Keluarga Malven menjadi satu-satunya keluarga korban yang menolak perdamaian atas insiden maut ini
Bahkan, Yosef, 44 tahun, ayah Malven, menolak menandatangani surat perdamaian yang disodorkan pihak sekolah dan komite pada Rabu, 29 Januari 2025, tepat di hari kedua kematian korban.
Ia mengaku saat itu disodori surat pernyataan bermaterai sebanyak tiga lembar setelah rombongan para guru datang ke rumahnya untuk doa bersama.
BACA: Sebelum Tenggelam di Pantai Drini, 13 Siswa SMPN 7 Mojokerto Keluar dari Rombongan
Ia menyayangkan etika pihak sekolah tersebut yang dianggap terburu-buru dalam menyodori surat menyurat tersebut, apalagi kondisi masih dalam suasana duka.
"Saya tiba-tiba disodori suruh baca, suruh tandatangan secepatnya," ujarnya di rumah duka, Kamis, 30 Januari 2025.
Dia membeberkan isi dari surat itu adalah menyatakan bahwa pihak keluarga mengikhlaskan dan tidak menuntut secara hukum atas tragedi kecelakaan laut itu.

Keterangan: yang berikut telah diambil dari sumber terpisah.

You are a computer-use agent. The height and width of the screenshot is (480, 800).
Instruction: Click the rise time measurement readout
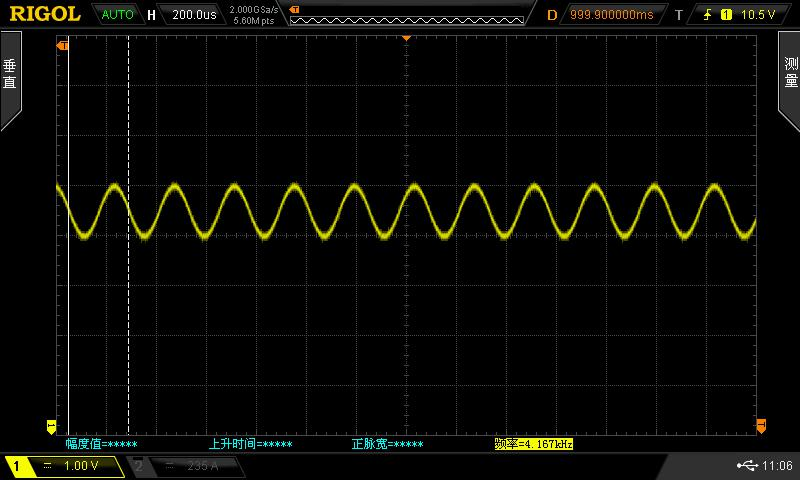pyautogui.click(x=250, y=443)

Menurut Yosef, hal tersebut tidak sopan, sebab disodorkan saat dalam suasana duka. "Ini tidak sopan, apalagi suasana masih duka, baru dua hari," katanya.

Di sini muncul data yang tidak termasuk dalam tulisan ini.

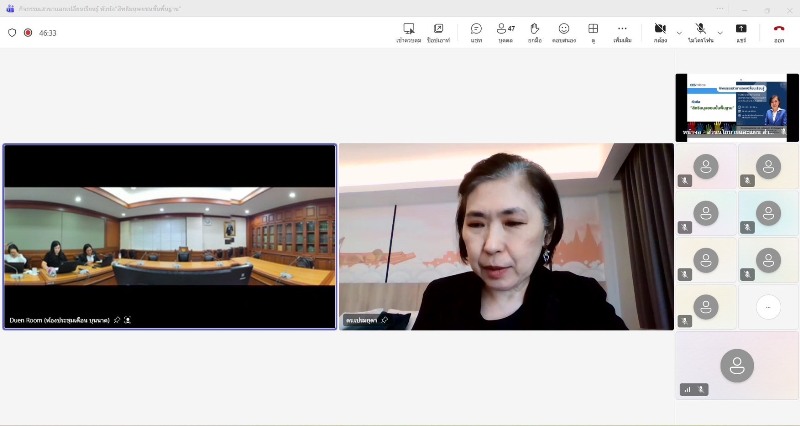Click the Take control icon
Screen dimensions: 800x426
(408, 29)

Menurut dia, yang membawa surat itu adalah wali kelas anaknya. Surat itu pun tidak ditandatangani Yosef,namun langsung disobek di hadapan guru itu.
Sedangkan, wali murid kedua korban meninggal dunia lainnya sudah menandatangani surat bermaterai itu.
"Setelah tanda tangan katanya ada santunan, itu yang membuat saya marah, langsung saya sobek," katanya.
Ia semakin geram sebab saat ini pihak sekolah belum pernah menjelaskan bagaimana kronologi putra tercintanya itu meninggal dunia.
"Gurunya kami tanya, tidak menjawab. Diam saja," kata Yosef.
Bahkan, informasi tentang anaknya meninggal dunia diketahui Yosef dan keluarga dari media sosial, bukan dari pihak sekolah.
"Kejadiannya pagi, tidak langsung ngabari keluarga, malah saya tahunya dari media sosial, bukan dari gurunya," katanya.
Tepat tujuh hari kepergian anaknya, istri Yosef, Istiqomah, melaporkan dugaan kelalaian yang menyebabkan kematian anak mereka ke Polres Gunungkidul, Selasa, 4 Februari 2025.
BACA: Jenazah Siswa SMPN 7 Mojokerto yang Sempat Hilang di Pantai Drini Gunungkidul Tiba di Mojokerto
tersebut disampaikan kuasa hukum keluarga korban, Rifan Hanum. Ia menyebutkan ada empat pihak yang dianggap bertanggung jawab atas insiden tragis ini, yakni kepala sekolah, wali kelas, agen travel, dan penanggung jawab Pantai Drini.
"Ada empat pihak yang kami sampaikan (laporkan) yaitu, pihak kepala sekolah, wali kelas, agen travel, dan penanggung jawab Pantai Drini," ujarnya usai membuat pelaporan di Kantor Polres Gunungkidul,” katanya.
Kegiatan di luar sekolah ini tak gratis. Siswa diminta membayar biaya perjalanan selama dua hari dan satu malam senilai Rp500 ribu per orang.
Jadwal keberangkatan 257 siswa dan 16 guru pendamping dimulai Senin, 27 Januari 2025, sekitar pukul 21.00 WIB dengan menggunakan lima armada bus.
Lalu dalam perencanaan Tour Itenary Jogja One Day yang beredar di media sosial, bus dijadwalkan kembali tiba di Kota Mojokerto, Rabu, 29 Januari 2025, dini hari sekitar pukul 02.00 WIB.
Biaya tak sedikit itu diakui Istiqomah. Istiqomah menyebut biaya yang ia keluarkan untuk outing class itu senilai Rp500 ribu dan pihak sekoila tidak memberi kuitansi bukti pembayaran.
Dia juga mengatakan tidak ada surat izin dari orang tua secara tertulis sebelum anaknya berangkat outing class.
"Biayanya Rp500 ribu, yang bayar anak saya langsung, ya tidak dikasih (diberi) surat atau kuitansi gitu," katanya.